Entre a Tormenta e a Esperança
Em 1488, as caravelas de Bartolomeu Dias foram empurradas por uma tempestade violenta para lá do que era conhecido. Durante dias perderam a costa de vista. Quando voltaram a avistar terra, perceberam que tinham ultrapassado o extremo sul de África.
Tinham provado que o continente podia ser contornado. No regresso, Dias chamou-lhe Cabo das Tormentas. Não era metáfora. O mar quase os destruiu.
Mais tarde, o rei D. João II mudou-lhe o nome para Cabo da Boa Esperança. Não porque o oceano tivesse ficado mais calmo, mas porque aquela passagem abria uma rota marítima para a Índia — e, com ela, autonomia económica e estratégica para Portugal.
A Índia já era conhecida. O que não existia era independência no acesso.
O comércio fazia-se por rotas terrestres controladas por intermediários e, após a expansão otomana, tornou-se mais caro e mais vulnerável. Portugal não procurava apenas um destino. Procurava libertar-se da dependência.

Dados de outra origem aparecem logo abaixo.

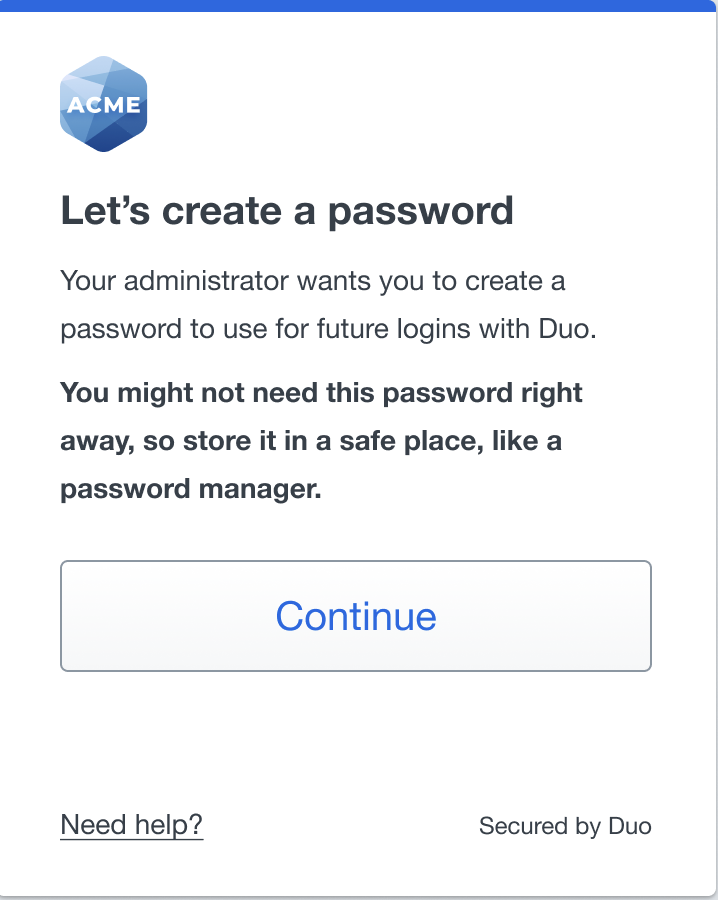Click the administrator instructions paragraph
The width and height of the screenshot is (718, 900).
click(x=328, y=305)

Dias queria continuar para norte. A tripulação, exausta, exigiu regresso. Ele cedeu. Avançou o suficiente para provar que o caminho existia. Recuou quando a responsabilidade o exigiu. E é aqui que começa a liderança. Não é negar a tempestade. É atravessá-la.
E saber quando parar. Todos temos os nossos cabos das tormentas - momentos em que o mapa acaba e o vento decide por nós. Não é o medo que nos define.
É a decisão que tomamos enquanto o sentimos. Entre a tormenta e a esperança, escolhe-se.